WHAT YOU ARE ASKED TO DO: Please report every line from the material that contains the word "agent".

RECORDS FOR THIS EXERCISE:

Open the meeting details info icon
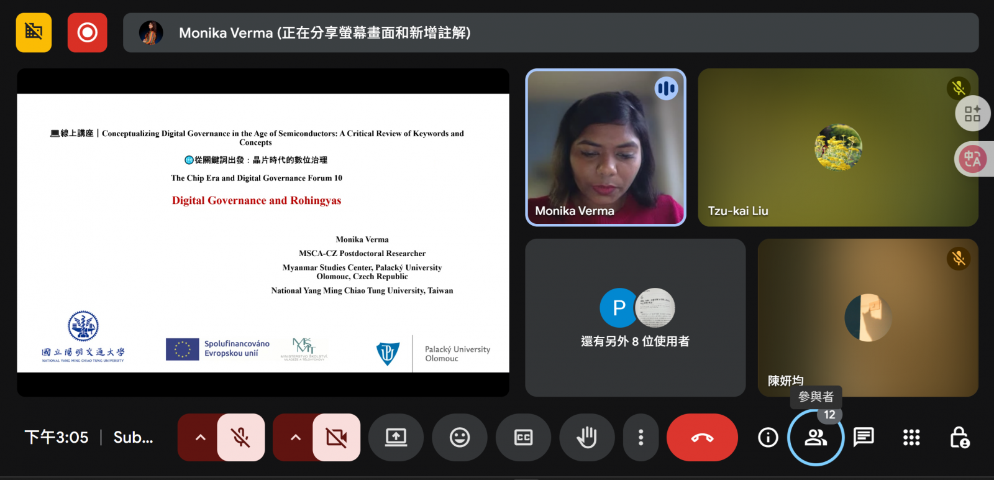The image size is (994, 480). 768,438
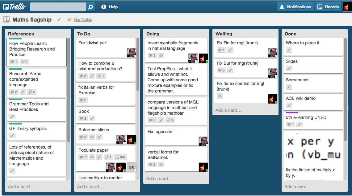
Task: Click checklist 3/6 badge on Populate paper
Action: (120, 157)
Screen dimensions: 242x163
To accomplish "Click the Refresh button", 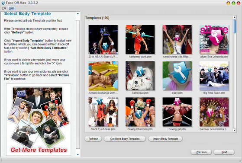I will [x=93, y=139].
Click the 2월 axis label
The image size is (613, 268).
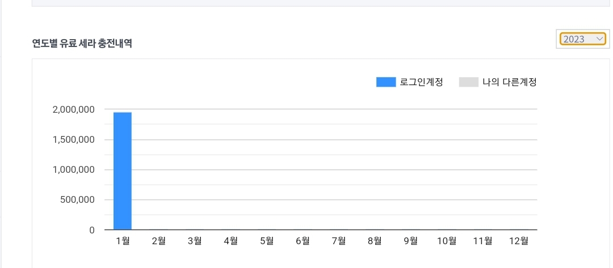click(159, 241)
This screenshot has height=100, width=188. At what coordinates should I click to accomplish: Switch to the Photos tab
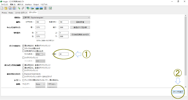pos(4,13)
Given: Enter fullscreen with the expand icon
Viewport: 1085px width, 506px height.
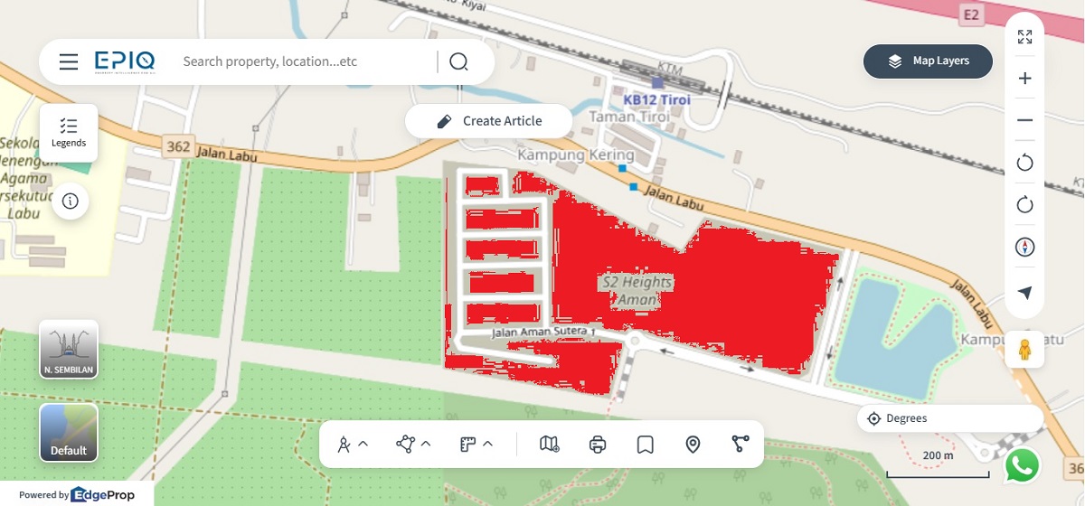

...

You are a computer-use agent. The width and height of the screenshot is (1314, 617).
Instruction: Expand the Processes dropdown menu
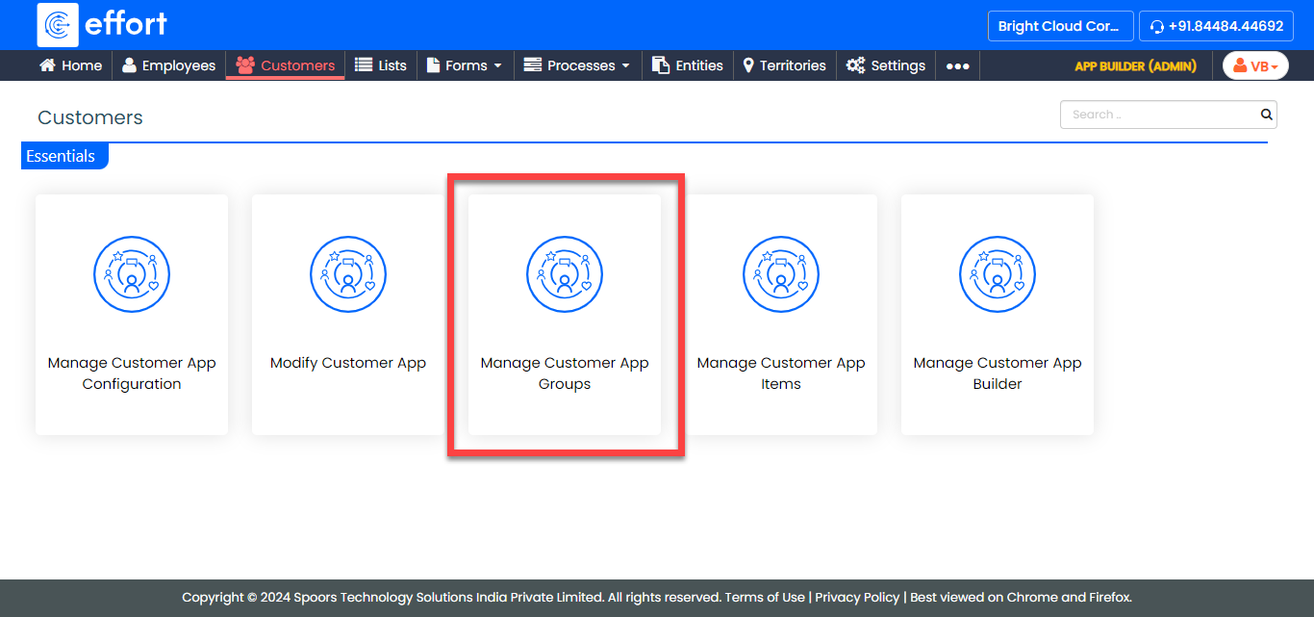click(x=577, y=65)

==

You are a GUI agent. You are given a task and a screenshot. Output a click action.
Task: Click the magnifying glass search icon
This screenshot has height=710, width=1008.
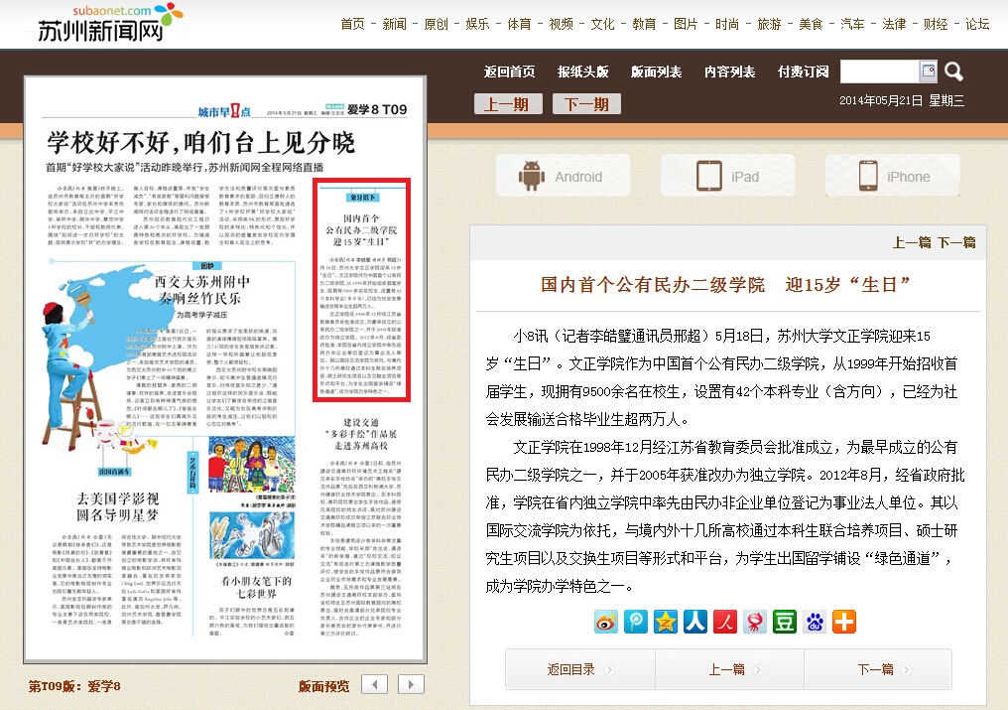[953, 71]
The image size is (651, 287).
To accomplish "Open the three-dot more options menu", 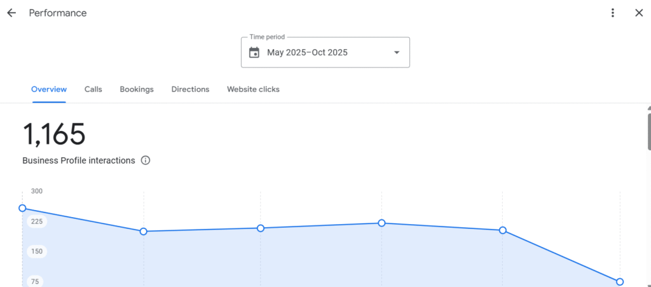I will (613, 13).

EXPECTED ANSWER:
You are a computer-use agent. The width and height of the screenshot is (1314, 617).
You are a GUI agent. You are given a task and a screenshot. Output a click action.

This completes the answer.